Document segment:
The loss does keep increasing when I set `lr=0`

. While it is predictable since in each epoch, if we suppose that the NN keeps output `F=0`

, then the angle (y) will keeps increasing by each timestamp. The whole system is like the pic below, where angle (y) represents the angle of the pole and F is the force applied on the cart.

The loss does keep increasing when I set

`lr=0`

.

Does this explain the problem or does the loss still increase unexpectedly much when you set `lr = 0.001`

?

well this doesn’t explain the problem since the loss never decreases during the training.

I tried to set `lr=10000000`

, the changing of outputs of the NN still look similar to when `lr=0.001`

is used.

Task details: Please translate this sentence from the forum thread on training loss into Spanish: "well this doesn’t explain the problem since the loss never decreases during the training." The material after this point comes from a separate source.

Available data:
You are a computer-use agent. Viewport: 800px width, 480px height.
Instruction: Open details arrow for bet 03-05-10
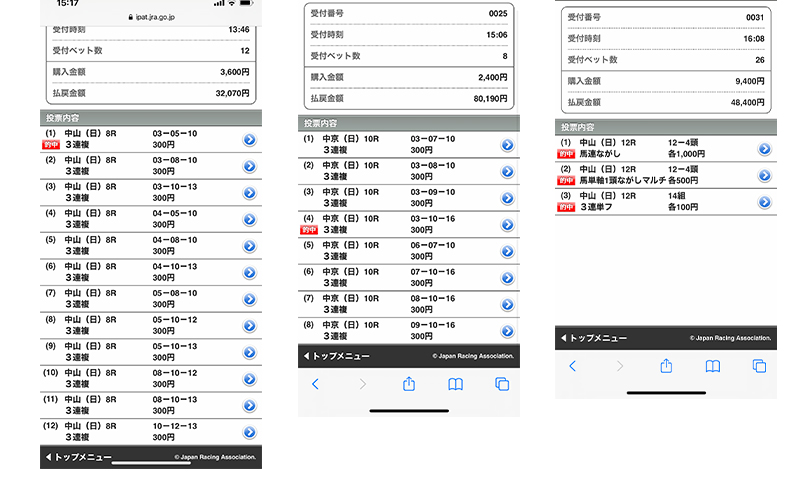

Solution: Bueno, esto no explica el problema, ya que la pérdida nunca disminuye durante el entrenamiento.